Settings

Compression

Controls how aggressively prompts are compressed before forwarding to the LLM provider. Higher ratio = more compression = more savings but higher risk of quality loss.

Target Ratio

0.5

Fraction of tokens to KEEP. 0.5 = keep 50%, remove 50%. Lower value = more aggressive compression, more savings, but higher risk of losing important context.

Min Tokens Threshold

Minimum token count before a text block is considered for compression. Blocks shorter than this are passed through unchanged. Too low = compressing tiny texts wastes CPU. Too high = missing savings on medium texts.

Compression Enabled

Master switch. When OFF, naxxen acts as a pure passthrough proxy — no compression, no latency overhead. Useful for debugging or A/B testing.

Rate Limits — Free Tier

Limits for API keys with tier 'free'. Protects against abuse and controls costs for non-paying users.

Requests per Minute (RPM)

Maximum API requests per minute for free tier keys. Exceeding this returns HTTP 429. Sliding window counter in Redis.

Requests per Day (RPD)

Maximum API requests per day (rolling 24h window) for free tier keys. Hard daily cap to prevent cost runaway.

Rate Limits — Pro Tier

Limits for API keys with tier 'pro'. Higher limits for paying customers, but still needed to prevent single-user abuse.

Requests per Minute (RPM)

Maximum API requests per minute for pro tier keys. Set higher than free tier. 0 = unlimited.

Requests per Day (RPD)

Maximum API requests per day for pro tier keys. 0 = unlimited.

Access Control

Controls account signups and how many API keys each user can create.

Signups Enabled

When OFF, new users cannot register. Existing users can still sign in. Incoming emails are recorded on the waiting list.

Signup Disabled Message

Shown to users who try to sign up while signups are disabled.

Max API keys — Free tier

Maximum number of active API keys a free-tier user can create. 0 = unlimited.

Max API keys — Pro tier

Maximum number of active API keys a pro-tier user can create. 0 = unlimited.

Body Size Limits

Maximum allowed sizes for request and response bodies. Protects the API against OOM denial-of-service attacks via oversized payloads.

Max Request Body (bytes)

Maximum request body size accepted by the proxy. Default 52428800 (50 MB). Requests exceeding this limit receive HTTP 413.

Max Response Body (bytes)

Maximum provider response body size for non-streaming responses. Default 104857600 (100 MB). Responses exceeding this are truncated.

Data Retention & Export

Controls how long raw prompt data (training_data) stays in production and when it is exported for offline training. Legal basis: Purpose A (service delivery / QA) = Art. 6(1)(b) and (f); Purpose B (training) = Art. 6(1)(a) consent. See docs/privacy-and-training.md.

Raw Data Retention (days)

Days to keep raw training_data rows in production. After this cutoff the hourly TTL purger hard-deletes rows. Lower = more privacy, less debugging window. Industry norm is 30 days.

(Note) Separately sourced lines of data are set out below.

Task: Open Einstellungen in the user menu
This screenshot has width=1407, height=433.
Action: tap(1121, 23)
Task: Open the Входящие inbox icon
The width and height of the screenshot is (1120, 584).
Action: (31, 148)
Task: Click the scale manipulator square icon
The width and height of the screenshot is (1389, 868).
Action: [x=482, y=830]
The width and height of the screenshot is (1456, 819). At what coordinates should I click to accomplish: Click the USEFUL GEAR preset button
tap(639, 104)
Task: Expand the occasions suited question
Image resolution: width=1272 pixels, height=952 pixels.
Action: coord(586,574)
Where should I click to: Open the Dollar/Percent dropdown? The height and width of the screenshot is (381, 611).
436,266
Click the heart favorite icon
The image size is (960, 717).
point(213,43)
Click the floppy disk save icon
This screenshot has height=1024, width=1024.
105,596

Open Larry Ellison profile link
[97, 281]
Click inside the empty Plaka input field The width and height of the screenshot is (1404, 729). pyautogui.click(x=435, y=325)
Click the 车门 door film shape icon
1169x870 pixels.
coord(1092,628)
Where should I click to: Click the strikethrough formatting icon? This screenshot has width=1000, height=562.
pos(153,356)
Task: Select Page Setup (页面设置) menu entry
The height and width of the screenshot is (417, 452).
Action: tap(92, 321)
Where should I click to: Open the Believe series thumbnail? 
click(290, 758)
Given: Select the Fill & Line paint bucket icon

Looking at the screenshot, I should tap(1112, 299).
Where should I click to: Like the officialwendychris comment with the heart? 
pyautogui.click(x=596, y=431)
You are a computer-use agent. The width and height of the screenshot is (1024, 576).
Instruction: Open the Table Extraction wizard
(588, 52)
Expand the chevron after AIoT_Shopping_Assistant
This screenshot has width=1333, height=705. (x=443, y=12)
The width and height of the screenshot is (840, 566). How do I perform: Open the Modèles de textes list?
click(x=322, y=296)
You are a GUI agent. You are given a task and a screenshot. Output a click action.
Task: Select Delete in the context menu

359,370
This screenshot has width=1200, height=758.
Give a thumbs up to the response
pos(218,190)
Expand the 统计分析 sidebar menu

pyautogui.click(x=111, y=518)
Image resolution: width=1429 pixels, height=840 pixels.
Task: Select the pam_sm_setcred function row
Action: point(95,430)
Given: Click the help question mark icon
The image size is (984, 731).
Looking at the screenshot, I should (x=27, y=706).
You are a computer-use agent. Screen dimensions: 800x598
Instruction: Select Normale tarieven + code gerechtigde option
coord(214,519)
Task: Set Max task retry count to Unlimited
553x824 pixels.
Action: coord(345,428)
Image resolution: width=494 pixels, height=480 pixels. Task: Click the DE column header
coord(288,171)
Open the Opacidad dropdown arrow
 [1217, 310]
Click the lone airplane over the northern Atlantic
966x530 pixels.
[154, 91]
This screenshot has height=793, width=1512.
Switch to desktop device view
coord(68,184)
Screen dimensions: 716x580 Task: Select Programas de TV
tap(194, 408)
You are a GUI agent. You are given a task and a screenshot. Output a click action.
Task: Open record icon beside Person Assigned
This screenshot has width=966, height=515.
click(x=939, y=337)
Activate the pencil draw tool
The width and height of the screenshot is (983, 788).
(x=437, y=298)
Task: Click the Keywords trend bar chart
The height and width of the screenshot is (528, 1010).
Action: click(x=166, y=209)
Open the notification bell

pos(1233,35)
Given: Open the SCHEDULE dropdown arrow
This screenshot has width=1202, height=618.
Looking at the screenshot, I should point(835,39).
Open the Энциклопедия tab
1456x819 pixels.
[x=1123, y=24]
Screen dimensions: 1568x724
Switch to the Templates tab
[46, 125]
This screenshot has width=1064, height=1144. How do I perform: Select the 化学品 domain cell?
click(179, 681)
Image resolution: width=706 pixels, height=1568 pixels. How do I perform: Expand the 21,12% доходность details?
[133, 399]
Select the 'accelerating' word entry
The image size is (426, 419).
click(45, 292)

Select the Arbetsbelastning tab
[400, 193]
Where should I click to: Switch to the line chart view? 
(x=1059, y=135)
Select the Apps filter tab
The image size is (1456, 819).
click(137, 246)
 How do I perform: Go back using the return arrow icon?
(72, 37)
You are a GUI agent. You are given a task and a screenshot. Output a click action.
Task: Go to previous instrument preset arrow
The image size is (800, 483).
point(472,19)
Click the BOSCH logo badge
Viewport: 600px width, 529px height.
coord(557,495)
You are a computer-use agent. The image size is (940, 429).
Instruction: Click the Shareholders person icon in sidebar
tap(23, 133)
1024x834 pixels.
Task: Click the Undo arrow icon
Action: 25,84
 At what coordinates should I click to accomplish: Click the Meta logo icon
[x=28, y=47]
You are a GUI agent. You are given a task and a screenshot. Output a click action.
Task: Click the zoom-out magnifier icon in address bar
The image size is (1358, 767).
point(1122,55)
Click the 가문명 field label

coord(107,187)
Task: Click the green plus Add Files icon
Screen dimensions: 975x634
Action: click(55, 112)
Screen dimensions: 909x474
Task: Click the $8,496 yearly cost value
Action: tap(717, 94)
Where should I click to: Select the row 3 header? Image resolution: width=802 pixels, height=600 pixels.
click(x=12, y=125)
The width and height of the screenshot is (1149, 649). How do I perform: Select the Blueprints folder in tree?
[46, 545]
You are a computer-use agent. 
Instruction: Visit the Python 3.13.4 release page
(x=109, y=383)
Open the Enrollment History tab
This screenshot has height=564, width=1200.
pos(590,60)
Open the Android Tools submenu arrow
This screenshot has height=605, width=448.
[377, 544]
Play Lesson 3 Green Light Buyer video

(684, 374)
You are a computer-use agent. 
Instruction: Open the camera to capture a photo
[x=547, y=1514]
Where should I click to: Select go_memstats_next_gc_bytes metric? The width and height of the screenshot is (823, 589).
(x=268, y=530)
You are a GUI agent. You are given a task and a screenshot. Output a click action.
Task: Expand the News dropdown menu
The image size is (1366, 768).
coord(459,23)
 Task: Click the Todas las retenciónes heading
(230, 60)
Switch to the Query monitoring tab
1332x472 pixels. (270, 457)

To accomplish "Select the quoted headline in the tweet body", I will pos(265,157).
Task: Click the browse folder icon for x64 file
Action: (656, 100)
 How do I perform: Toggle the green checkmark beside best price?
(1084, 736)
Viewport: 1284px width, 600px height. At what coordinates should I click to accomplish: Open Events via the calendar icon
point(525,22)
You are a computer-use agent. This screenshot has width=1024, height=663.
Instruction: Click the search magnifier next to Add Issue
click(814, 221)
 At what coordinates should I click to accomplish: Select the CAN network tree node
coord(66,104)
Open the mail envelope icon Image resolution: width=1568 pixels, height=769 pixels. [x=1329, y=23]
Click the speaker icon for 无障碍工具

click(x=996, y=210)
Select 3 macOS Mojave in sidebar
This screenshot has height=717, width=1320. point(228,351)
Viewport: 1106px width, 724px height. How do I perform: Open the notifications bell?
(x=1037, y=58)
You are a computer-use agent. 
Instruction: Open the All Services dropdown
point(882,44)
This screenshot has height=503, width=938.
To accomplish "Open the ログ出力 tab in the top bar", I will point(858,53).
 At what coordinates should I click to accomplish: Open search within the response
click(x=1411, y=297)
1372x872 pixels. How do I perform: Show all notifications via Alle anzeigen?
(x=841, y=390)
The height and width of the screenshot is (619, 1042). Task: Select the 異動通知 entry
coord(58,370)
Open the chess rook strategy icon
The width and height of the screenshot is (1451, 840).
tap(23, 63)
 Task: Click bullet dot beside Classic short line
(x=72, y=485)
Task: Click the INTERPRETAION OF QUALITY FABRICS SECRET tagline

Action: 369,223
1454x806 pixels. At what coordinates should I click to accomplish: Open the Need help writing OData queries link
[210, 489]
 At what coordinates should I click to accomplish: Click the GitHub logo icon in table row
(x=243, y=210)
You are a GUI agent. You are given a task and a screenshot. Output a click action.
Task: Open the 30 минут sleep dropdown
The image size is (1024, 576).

Export File Retention (days)

Days to keep exported tar.gz files on S3/MinIO before auto-deletion. Admin can always manually delete earlier after download.

Daily Export Cron

Master switch for the 02:00 UTC export job that moves consented training_data older than 24h into tar.gz files and deletes them from production.

PII Stripping Engine

Which engine removes personal data from exported training files. 'presidio' = Microsoft Presidio (best recall ~90%); 'regex' = naive regex + small NER (~70%); 'none' = DEBUG ONLY, never in prod.

Consent Policy Version

Current version of the privacy policy / consent text. Bumping the MAJOR or MINOR part triggers a re-consent banner for all users on next login. Patch bumps (third segment) are silent. Do not edit without a policy text change in git.

Cache

Controls Redis caching of compressed text. Caching prevents re-compressing the same content and is critical for Anthropic's prompt caching (cache_control markers).

Default Cache TTL (seconds)

How long compressed text stays in Redis cache. When the same text appears again within this window, the cached compressed version is used instead of running ONNX again. Saves CPU and ensures deterministic output.

Anthropic Cache TTL (seconds)

TTL for blocks with Anthropic cache_control markers. MUST be longer than Anthropic's server-side cache (300 sec / 5 min). If we compress differently within their cache window, the user pays cache_creation tokens (25% surcharge) instead of cache_read tokens (90% discount). Default 600 = 10 min, safely above Anthropic's 5 min.